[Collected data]
%%

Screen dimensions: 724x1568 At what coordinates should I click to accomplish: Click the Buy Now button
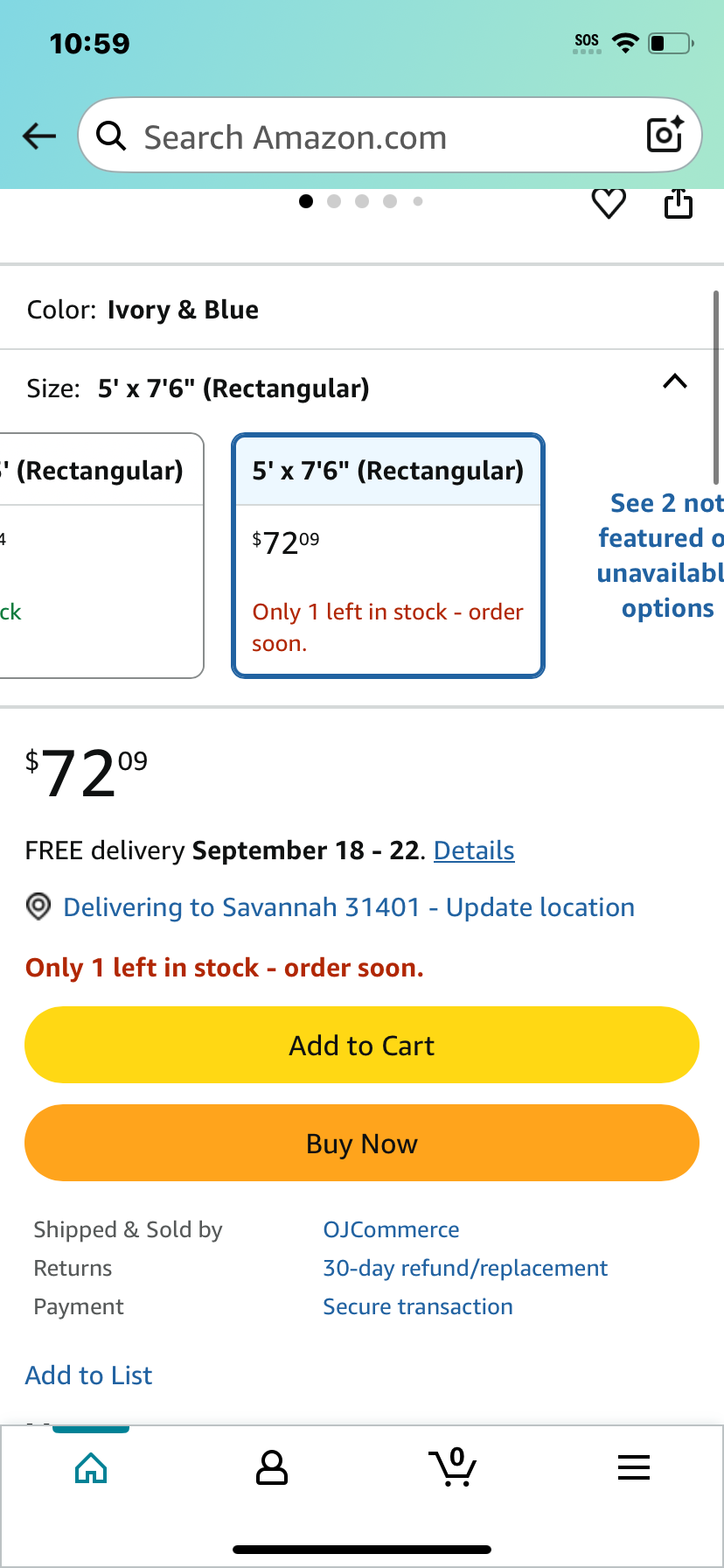pyautogui.click(x=362, y=1143)
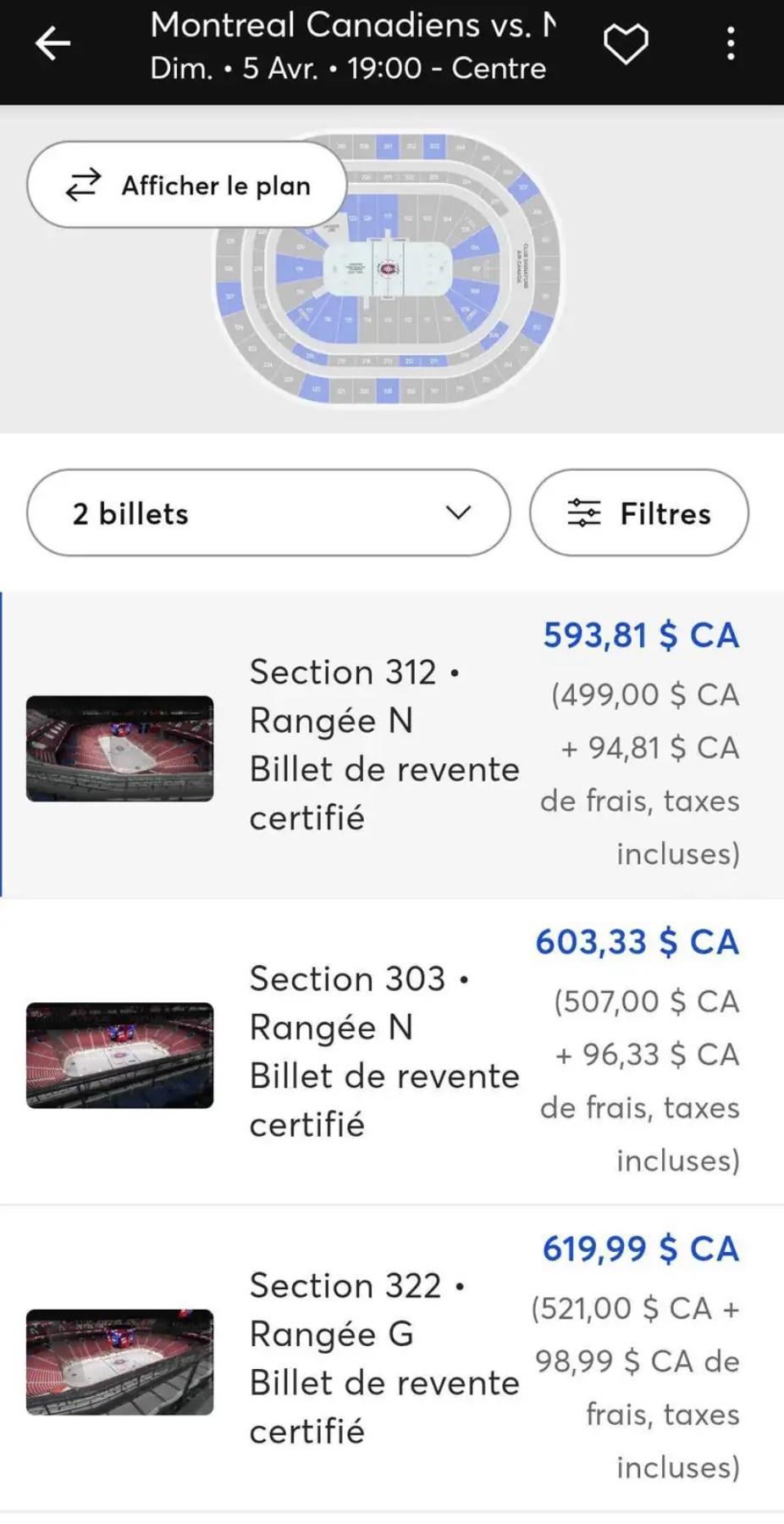Screen dimensions: 784x1524
Task: Favorite the event with the heart icon
Action: tap(626, 43)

%%

Give back each entry verbatim but drop its pictures.

- [Reply to the exercise]
Screen dimensions: 724x1568 At what coordinates should I click to accomplish: Click the Buy Now button
pyautogui.click(x=362, y=1143)
Screen dimensions: 784x1524
Task: Favorite the event with the heart icon
Action: tap(626, 43)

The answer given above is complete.